Under EBO, says the Air Force, planning, execution, and assessment of operations must be integrated, because "doing one inevitably involves the others." Remove one of the three pieces and military forces will start "blindly servicing a list of targets." With integration, however, each combat action will have a purpose.
According to AFDD 2, planners must take into consideration "all possible types of effects," unintended as well as intended, indirect as well as direct, negative as well as positive. Bombing a bridge might inhibit movement of an enemy force, but it could also enrage local citizens, with unpredictable consequences. A commander must weigh the competing courses of action.
Effects-based planning is not prescriptive when it come to weaponeering or tactical planning. It produces standard mission-type orders, and leaves choices of platforms and weapons to the lowest appropriate level.
According to the document, operators must not forget that "the law of unintended consequences is always in effect." Long-term consequences of certain actions cannot be reliably predicted, and "effects cannot be easily anticipated or quantified." Planning and execution, as a result, "must be flexible and adaptive."

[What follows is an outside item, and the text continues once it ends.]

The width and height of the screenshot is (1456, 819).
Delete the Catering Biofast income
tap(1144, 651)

In truth, says the Air Force, the effects-based approach is not really new; figures as different as Sun Tzu and Napoleon have thought in similar terms. However, modern military systems—especially those of air and space power—produce an unprecedented array of effects, with utility greater than mere attrition.

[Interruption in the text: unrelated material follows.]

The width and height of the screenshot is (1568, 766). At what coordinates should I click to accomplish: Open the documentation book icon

What emerges from a review of the new document is a sense of greater realism about the possibilities and problems of effects-based operations.
No one presents EBO as a magic-bullet solution for all US military challenges. Nor does anyone contend that we have seen the end of major conventional war, with its bloody, force-on-force clashes.
Moreover, the document clearly evinces a healthy regard for the sheer unpredictability of events and of the actions of potential military foes.
In the end, its major contribution may be to draw attention to the obvious.
In Bill Clinton's 1992 Presidential race, campaign aide James Carville posted in his office a written note, usually phrased as, "It's the economy, stupid." It was a constant spur to Carville to focus on what was truly important. Defense planners occasionally could use such a reminder, because, in most cases, the important thing about any military action isn't its degree of destructiveness. The important thing is its effect on the enemy.
I'm happy because I wrote those 12,000 words. As for Peters and Van Riper, I say only, "the machine gun will never stop a determined cavalry charge" and "contrary to popular opinion, a battleship has never been sunk by an aerial bomb."